P-Nats keep pelting Lynchburg pitching
Published: July 18, 2008
Last night's Carolina League game at Pfitzner Stadium featured a pair of pitchers who grew up in Texas and are now trying to rejuvenate their careers following Tommy John elbow surgery.
Potomac started Zack Segovia on the mound. Segovia was recently signed by the Nationals after being released by the Phillies' organization. A second-round draft choice in 2002, Segovia started a game for Philadelphia after having arm surgery in 2003 and is trying to rebuild his career with the Nationals.
Lynchburg countered with Brad Lincoln. The right-hander was the Pirates' top selection in the 2006 draft but missed last season with arm surgery. After going 5-5 for low-A Hickory, Lincoln was making his first start for Lynchburg.
Segovia, it turned out, would have the better night in a 13-5 Nationals victory. The 6-foot-4 hurler pitched six innings, struck out six and left with a 5-3 lead.
Potomac, meanwhile, roughed up five Hillcats pitchers for 15 hits in front of 3,066 fans.
Potomac went on to improve to 16-11 during the second half of the season. It was the fifth time this season the P-Nats have scored at least 10 runs against Lynchburg.
Segovia did give up seven hits to the Hillcats, who scored single runs in the second, fourth and fifth innings. But Segovia did not allow Lynchburg a big inning, kept his team in the game and pitched well enough to improve his P-Nats record to 2-1.
Potomac's hitters, meanwhile, scored multiple runs four times to hammer the Hillcats.
The win was the third in a row for the P-Nats, who extended their lead in the Northern Division of the Carolina League to 2½ games over the second-place Hillcats.
Lincoln, meanwhile, had a rough Carolina League greeting. Lincoln departed the game in the fifth inning, having surrendered five runs.
Lincoln's downfall came in the fourth inning after his teammates had scored a run in the third inning to tie the score at 2. In the bottom of the inning, however, Potomac's Aaron Seuss and Trevor Lawhorn touched Lincoln for back-to-back homers. Seuss' blast came with Francisco Plasencia on base. The three runs game Segovia a 5-2 lead, enough to pave the way for his second win with Potomac.

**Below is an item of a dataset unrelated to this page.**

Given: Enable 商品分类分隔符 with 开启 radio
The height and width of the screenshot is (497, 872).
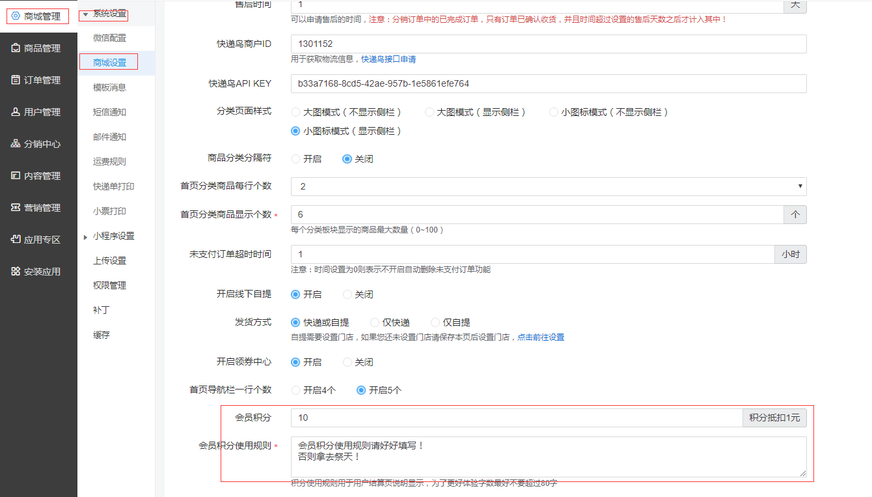Looking at the screenshot, I should 296,159.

Segovia left the game after finishing off the Hillcats in the sixth inning. His teammates then batted around and broke open the game with five runs in the bottom of the inning.
Three straight hits by Plasencia, Andrew Lefave and Dee Brown drove in all the runs, as Potomac built the lead to 10-3.
Plasencia, 0-for-5 previously with the bases loaded this year, smashed a two-run single off of Lynchburg first baseman Jamie Romak into right field. Lefave followed with a triple to score two more runs, and then scored himself on a single by Brown. It was Brown's fourth of a career-high five hits for the game.
Lefave, meanwhile, also drove home two runs one inning later with a double and finished with a career-high five RBI on the night.
Ryan Wagner, who had arm surgery last year and is in Potomac on a rehab assignment from the parent Washington Nationals, relieved Segovia and pitched a scoreless seventh inning with a help of a double-play grounder started by shortstop Dan Lyons.
Wagner, who made 40 relief appearances for Washington in 2006 and 2007, was on a strict pitch count and threw just one full inning.
The lone bright spot for Lynchburg was third baseman Jim Negrych, who had two hits after getting three in the opener. Negrych, a native of Buffalo, N.Y., smashed his fifth homer against Segovia in the fifth inning, leads the Carolina League in batting average (.367), hits (130) and runs scored (72).